____ Source data

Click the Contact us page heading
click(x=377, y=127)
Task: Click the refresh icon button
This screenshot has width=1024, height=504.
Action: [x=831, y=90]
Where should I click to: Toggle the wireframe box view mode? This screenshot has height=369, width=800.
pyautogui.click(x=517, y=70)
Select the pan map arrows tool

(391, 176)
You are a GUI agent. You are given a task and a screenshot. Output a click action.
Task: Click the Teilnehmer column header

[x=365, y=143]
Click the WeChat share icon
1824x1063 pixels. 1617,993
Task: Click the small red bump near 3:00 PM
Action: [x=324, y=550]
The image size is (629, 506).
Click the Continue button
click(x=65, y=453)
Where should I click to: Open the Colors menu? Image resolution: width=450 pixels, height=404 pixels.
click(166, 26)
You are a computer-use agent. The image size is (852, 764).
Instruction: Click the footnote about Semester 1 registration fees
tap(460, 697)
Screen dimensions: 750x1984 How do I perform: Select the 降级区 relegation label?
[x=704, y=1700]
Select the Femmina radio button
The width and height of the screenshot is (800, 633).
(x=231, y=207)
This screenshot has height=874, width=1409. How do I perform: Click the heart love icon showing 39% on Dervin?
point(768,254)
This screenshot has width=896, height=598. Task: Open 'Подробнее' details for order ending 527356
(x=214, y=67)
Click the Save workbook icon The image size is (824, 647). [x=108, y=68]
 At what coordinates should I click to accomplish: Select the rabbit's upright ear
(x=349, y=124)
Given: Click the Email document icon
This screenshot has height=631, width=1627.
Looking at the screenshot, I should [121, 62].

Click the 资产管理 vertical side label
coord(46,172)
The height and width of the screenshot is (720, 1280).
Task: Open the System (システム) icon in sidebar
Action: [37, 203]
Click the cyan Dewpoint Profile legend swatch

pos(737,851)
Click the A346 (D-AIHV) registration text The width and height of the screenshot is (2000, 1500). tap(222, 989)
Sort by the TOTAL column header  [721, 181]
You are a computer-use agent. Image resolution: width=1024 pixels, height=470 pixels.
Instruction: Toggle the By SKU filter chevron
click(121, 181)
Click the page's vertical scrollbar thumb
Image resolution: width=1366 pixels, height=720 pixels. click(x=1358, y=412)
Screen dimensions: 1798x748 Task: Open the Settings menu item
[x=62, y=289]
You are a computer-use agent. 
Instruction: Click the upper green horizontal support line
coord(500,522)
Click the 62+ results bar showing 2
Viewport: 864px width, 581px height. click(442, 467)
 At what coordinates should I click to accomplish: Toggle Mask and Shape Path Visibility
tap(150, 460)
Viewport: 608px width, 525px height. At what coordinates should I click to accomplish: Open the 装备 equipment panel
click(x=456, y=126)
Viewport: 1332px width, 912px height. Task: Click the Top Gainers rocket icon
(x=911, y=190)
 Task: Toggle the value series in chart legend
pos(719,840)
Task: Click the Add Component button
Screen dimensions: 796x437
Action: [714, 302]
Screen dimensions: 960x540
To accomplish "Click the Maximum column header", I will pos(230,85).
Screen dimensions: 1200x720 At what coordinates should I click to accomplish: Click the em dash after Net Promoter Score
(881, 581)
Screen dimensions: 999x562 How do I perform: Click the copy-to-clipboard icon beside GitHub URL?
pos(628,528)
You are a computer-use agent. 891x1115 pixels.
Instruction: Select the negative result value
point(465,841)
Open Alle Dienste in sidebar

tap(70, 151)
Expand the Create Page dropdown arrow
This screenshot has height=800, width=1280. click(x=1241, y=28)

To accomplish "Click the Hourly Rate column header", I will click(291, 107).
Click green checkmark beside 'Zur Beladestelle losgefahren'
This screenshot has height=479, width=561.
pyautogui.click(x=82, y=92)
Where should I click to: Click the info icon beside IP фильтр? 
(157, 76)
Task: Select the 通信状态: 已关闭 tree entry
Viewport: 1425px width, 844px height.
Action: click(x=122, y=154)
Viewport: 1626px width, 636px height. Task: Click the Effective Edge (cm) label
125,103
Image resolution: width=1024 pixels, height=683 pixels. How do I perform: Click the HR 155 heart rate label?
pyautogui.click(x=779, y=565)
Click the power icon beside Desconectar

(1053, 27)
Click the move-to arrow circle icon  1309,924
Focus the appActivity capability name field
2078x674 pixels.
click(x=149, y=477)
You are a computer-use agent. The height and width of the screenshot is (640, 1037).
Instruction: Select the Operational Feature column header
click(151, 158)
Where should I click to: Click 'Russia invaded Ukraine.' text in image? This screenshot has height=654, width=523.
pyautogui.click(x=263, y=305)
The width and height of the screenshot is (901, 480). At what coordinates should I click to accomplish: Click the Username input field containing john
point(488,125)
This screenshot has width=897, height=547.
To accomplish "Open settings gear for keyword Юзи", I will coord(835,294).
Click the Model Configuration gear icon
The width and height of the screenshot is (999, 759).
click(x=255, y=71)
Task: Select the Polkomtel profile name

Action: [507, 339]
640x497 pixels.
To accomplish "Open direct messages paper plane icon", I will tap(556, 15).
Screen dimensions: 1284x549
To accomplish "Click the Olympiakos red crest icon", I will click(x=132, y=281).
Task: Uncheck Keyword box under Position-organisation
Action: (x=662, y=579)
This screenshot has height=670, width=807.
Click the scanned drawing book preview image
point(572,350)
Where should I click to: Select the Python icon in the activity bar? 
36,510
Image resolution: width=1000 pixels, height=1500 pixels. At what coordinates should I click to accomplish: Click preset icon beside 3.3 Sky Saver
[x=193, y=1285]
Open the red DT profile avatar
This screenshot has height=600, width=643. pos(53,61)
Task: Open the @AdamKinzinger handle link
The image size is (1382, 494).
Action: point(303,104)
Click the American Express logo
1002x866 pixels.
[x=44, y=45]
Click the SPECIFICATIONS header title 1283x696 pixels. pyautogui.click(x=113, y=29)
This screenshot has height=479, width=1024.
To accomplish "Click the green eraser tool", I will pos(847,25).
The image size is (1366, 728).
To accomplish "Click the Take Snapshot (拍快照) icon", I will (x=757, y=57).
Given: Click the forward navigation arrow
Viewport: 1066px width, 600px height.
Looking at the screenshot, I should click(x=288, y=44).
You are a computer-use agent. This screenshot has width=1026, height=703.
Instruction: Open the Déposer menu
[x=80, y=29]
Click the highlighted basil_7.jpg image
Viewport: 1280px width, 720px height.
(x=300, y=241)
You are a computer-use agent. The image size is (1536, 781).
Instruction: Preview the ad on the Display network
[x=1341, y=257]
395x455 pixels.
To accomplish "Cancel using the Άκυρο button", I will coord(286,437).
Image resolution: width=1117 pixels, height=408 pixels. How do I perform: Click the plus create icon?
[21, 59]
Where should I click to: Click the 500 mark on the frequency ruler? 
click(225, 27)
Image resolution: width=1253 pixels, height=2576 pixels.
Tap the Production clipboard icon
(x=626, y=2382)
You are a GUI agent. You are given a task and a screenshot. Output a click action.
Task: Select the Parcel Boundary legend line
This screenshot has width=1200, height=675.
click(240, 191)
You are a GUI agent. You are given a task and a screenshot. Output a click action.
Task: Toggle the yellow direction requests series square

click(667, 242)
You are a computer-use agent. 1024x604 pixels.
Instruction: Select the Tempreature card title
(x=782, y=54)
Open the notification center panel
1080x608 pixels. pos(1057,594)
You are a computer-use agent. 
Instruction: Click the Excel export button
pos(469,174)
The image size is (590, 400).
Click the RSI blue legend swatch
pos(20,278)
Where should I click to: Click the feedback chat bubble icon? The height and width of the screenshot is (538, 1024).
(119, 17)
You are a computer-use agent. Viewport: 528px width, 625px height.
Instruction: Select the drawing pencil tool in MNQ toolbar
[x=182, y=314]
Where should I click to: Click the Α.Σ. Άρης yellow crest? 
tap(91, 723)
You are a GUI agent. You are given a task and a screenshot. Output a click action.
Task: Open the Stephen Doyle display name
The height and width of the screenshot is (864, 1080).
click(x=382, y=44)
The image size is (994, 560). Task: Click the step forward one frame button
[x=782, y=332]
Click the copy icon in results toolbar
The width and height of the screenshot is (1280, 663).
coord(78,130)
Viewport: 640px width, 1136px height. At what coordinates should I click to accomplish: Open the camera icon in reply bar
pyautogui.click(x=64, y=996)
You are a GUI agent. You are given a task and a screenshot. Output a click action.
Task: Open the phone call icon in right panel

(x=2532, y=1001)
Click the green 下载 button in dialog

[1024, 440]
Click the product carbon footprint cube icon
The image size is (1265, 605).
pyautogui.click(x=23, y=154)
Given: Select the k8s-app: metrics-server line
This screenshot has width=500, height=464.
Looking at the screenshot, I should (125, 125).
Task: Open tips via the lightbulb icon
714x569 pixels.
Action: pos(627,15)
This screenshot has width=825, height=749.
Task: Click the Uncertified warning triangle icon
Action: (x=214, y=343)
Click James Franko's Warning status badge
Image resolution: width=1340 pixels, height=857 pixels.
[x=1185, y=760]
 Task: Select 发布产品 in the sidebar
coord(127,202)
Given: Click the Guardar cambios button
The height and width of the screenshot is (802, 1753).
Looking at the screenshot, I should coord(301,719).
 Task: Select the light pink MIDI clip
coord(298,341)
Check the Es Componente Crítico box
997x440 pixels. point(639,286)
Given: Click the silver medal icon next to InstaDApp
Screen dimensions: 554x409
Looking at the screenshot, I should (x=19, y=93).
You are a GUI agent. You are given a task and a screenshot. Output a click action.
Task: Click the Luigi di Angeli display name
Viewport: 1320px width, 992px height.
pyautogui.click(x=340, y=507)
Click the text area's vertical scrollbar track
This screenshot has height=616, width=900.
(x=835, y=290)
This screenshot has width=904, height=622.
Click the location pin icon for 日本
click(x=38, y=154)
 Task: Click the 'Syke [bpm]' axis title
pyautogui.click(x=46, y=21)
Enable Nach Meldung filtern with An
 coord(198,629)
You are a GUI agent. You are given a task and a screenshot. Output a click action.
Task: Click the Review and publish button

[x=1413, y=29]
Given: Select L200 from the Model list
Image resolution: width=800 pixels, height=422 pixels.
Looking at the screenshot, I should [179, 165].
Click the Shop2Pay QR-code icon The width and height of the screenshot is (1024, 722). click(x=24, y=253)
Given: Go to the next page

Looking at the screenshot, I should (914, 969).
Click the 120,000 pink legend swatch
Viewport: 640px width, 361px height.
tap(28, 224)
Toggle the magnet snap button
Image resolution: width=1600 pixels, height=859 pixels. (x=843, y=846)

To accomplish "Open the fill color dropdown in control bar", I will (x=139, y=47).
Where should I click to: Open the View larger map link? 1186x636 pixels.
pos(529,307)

________

▸ Task
Reproduce the final stretch of the data above: every line from the one holding "Click the 120,000 pink legend swatch" through the end, inclusive, exactly as written and nothing else.

▸ Finished task
Click the 120,000 pink legend swatch
Viewport: 640px width, 361px height.
tap(28, 224)
Toggle the magnet snap button
Image resolution: width=1600 pixels, height=859 pixels. (x=843, y=846)

To accomplish "Open the fill color dropdown in control bar", I will (x=139, y=47).
Where should I click to: Open the View larger map link? 1186x636 pixels.
pos(529,307)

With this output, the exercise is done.